Many parents today enroll their children in a wide range of activities from a young age.
In a sports-loving city like Rye, that often means youth sports leagues.
While youth sports provide social, mental, and physical benefits, these leagues — originally intended for fun and exercise — often now are sources of heavy pressure on kids to compete and specialize on costly, high-level travel teams.
Those are the overarching themes that freelance journalist and author Linda Flanagan addresses in her 2022 book, “Take Back the Game: How Money and Mania Are Ruining Kids’ Sports — and Why It Matters.”
The Summit, N.J., native discussed her book in a “Heard in Rye” event Thursday at the Rye Free Reading Room.
She’s a former athlete and cross-country coach — who also used to coach her own daughter — and doesn’t preach against putting children in organized sports. She doesn’t discount the benefits that sports provide.
But her book aims to shed light on how the system has changed and make parents aware of the potential impact of their choices. For parents who are comfortable saying “no,” it’s still possible to shift the goal back to fun, not strictly performance.
“Kids’ sports are for kids, we have to remind ourselves of this,” Flanagan said. “They are not playing for our entertainment. Even if watching them is fun … Are you shrieking at the ref? Are you bad-mouthing the coach on the car ride home? Sports can bring out the child in the grown-up.”
Her advice: don’t feel obligated to do what other families are doing. Instead, “let your child drive the bus.” Pay attention to your child’s needs and interests; don’t underestimate coaches’ ability to lead, and resist the pressure to say “yes” to everything. Your child doesn’t have to play multiple sports all year with no offseason or free time between them.
Professional athletes are high-status figures who kids often look up to. Parents have been conditioned to believe youth sports can be important for their child’s development and possibly a ticket into college.
While that may be true in some cases, that kind of pressure can be a negative.
“One sports psychologist told me that he and his colleagues believe that depression and anxiety among high-school athletes have increased during the last 10 to 15 years,” Flanagan said.
She also cited 2015 data from the National Athletic Trainers Association showing high school athletes have higher rates of “sleep disturbances, loss of appetite, mood disturbances, short tempers, decreased interest in training in competition, decreased self-confidence, and inability to concentrate.”
Every child is different. Many enjoy playing multiple sports nearly year-round, and that’s OK, she said. The key is remembering that it should be the child’s choice, and they should be playing for the reasons they grew attached to the game in the first place.

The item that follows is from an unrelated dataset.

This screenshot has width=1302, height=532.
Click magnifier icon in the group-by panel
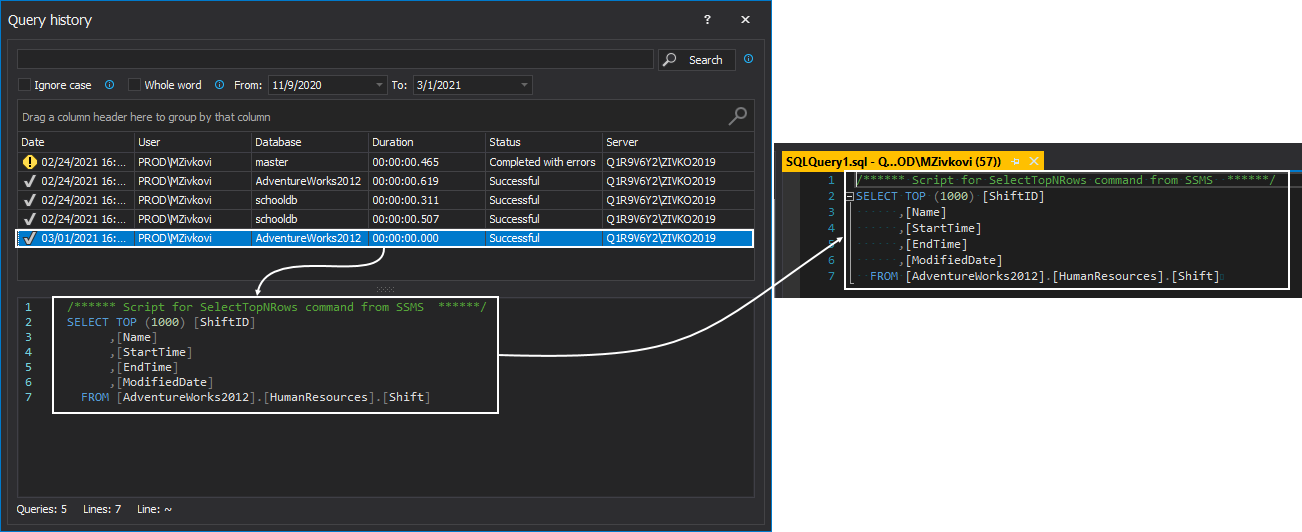pyautogui.click(x=737, y=116)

Flanagan recently surveyed 300 middle- and high-school boys at a private school in Boston, asking what they liked most about their sports experiences.
“You might be surprised to know that a mere handful said winning,” Flanagan said. “The overwhelming majority said variants of these: good break from school, mental reset, and friends, my teammates, great community — the connection to building teammates. That’s what kids like most about sports.”